One of the most irritating parts about living in this madhouse political time is that the very worst people are suddenly influential. I literally couldn’t believe that, as of late, we were having a Sebastian Gorka moment, with his “ideas” being discussed on serious television programs, not to mention that he had actual influence in the White House. If you paid attention at all to CT, he was always this fringe idiot who was inexplicably taken seriously by a few people, but thankfully very few. He was more a persistent irritant. That he suddenly was everywhere was as boggled and distorted as the fact that some reality show idiot was being saluted by Marines.
But, on the other hand, people who you respect, who should have always been listened to more than bigoted fascists like Gorka, suddenly have their own moments, to help us explain how the reality TV dummy is President. For the last few months, that’s been Clint Watts. His testimony in the Senate Intelligence Committee yesterday clarified what we should be talking about when looking for collusion between the Trump campaign and Russian provocateurs.
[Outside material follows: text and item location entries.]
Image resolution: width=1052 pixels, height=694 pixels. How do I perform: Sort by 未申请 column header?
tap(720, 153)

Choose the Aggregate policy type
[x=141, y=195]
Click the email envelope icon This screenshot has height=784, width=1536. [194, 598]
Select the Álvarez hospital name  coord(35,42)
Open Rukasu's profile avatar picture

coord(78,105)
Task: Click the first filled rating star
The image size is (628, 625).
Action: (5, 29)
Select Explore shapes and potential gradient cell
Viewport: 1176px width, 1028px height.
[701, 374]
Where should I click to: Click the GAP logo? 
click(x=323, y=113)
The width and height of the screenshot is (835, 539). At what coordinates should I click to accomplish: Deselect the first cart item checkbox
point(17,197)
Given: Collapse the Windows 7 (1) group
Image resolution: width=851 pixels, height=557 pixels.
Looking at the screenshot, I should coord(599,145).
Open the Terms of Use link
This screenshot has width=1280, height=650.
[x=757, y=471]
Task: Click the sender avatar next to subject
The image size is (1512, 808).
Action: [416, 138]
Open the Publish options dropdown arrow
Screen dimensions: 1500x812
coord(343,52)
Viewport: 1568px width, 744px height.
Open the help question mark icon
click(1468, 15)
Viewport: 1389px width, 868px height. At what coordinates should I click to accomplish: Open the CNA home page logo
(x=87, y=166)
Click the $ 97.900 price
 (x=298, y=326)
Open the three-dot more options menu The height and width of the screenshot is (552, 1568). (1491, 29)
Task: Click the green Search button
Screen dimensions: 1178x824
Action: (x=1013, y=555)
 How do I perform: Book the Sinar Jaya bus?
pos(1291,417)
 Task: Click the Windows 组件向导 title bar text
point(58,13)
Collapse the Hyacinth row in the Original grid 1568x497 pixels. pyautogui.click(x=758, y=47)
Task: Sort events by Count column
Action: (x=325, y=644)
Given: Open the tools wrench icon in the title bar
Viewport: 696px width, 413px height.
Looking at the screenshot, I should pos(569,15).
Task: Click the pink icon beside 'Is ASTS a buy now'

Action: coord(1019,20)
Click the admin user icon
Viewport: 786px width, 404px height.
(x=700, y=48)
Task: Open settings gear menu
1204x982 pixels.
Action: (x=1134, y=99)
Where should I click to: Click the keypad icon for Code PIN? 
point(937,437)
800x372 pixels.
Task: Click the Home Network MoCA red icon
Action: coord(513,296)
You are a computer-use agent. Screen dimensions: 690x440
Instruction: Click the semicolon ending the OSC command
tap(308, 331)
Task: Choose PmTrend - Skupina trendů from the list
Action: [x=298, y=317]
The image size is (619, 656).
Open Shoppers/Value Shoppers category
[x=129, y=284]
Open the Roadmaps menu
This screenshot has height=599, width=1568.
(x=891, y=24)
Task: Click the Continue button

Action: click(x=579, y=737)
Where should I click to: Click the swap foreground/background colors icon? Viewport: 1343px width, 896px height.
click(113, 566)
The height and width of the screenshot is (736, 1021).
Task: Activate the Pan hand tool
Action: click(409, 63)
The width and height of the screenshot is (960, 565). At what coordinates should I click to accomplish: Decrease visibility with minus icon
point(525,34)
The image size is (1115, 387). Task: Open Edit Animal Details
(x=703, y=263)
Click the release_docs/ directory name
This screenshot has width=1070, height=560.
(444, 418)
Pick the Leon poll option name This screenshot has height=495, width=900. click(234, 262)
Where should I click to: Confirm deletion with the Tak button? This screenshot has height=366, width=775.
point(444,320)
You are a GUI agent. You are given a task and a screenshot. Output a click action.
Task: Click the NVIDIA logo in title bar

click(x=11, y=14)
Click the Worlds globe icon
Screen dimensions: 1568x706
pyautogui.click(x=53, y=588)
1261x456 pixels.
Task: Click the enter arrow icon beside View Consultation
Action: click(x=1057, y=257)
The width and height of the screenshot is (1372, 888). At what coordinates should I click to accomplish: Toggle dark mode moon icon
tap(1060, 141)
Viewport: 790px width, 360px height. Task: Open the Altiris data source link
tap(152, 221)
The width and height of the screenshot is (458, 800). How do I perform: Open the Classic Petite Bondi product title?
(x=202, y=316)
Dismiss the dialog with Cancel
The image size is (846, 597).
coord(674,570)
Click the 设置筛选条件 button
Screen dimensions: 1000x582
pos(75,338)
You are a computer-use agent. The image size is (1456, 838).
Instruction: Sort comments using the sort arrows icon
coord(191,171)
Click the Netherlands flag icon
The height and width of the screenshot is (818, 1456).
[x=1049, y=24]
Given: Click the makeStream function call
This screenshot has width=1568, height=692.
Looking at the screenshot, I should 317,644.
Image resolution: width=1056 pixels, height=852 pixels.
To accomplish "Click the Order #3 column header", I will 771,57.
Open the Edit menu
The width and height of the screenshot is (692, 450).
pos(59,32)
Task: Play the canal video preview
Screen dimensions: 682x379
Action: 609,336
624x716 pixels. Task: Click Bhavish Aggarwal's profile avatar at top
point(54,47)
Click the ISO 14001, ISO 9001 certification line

Clint’s appeared on this blog a handful of times (which I’m sure is a thrill), first about foreign fighters, and then more Trump-y stuff, and over at the old joint we had a neat little roundelay about drones. So when the Senate called for his expertise, I knew we were in for something good. What I didn’t expect was him to draw the parallels between Trump and Russia so clearly.
“I think this answer is very simple and is what no one is really saying in this room. The reason active measures have worked in this US election is because the commander-in-chief has used Russian active measures at times against his opponents.”
That’s the money quote right there. What we see, clearly, is that there doesn’t even need to be active collusion to say that the Trump campaign worked with the Russians in order to influence the elections. They purposely amplified Russian propaganda, giving it even greater attention, which, as he pointed out, is the whole goddamn point of propaganda.
And, furthermore, he was saying that because the Russians wanted to demonstrate that they could influence the election, because you don’t want to be subtle in doing so, the Trump amplification was, in addition to helping his horrorshow campaign, aiding and abetting Russia’s position as a power capable of doing such things.
And that’s part of Russian’s entire 21st-century purpose. They are a weakened superpower practicing asymmetrical warfare in the zone of influence. They want to intimidate and bully their Eurasian neighbors, as they jostle with China and form tenuous, loose-handshake alliances with Turkey, and Iran (and to an extent India) for continental dominance. They are playing the Eurasian game on multiple overlapping fronts, and being able to show their power is more important to them than using it, given their diminished resources.
And Trump, through his vanity and lack of self control, helped them do so.
I don’t know if any of this is actually actionable. The way I drew it here, I don’t think it is impeachable, though maybe there is an obscure law about helping Russia become more powerful.
But this is also just the beginning. That Michael Flynn is asking for immunity is…odd, since no one has accused him of any crimes (sure, the Logan Act, but I haven’t heard anyone seriously say he might be prosecuted for that). He’s either acting under a superabundance of caution or knows he’s got some problems coming his way. Either way, as soon as the investigation moved away from Nunes’s doltish coverups to an actual Senate hearing, dude got spooked. He knows it is serious now.
And that’s the point. It clearly goes much further. That literally everyone in the administration is compromised, in some form or the other, by Russia, and that they are being the opposite of forthcoming is too much smoke. As Charlie Pierce said, to assume that it stops with mere amplification is “to believe to the point of fanaticism the power of coincidence.”
If you live long enough, you see Donald Trump become President. But maybe if you live just a bit longer, you’ll see him become a disgraced ex-President.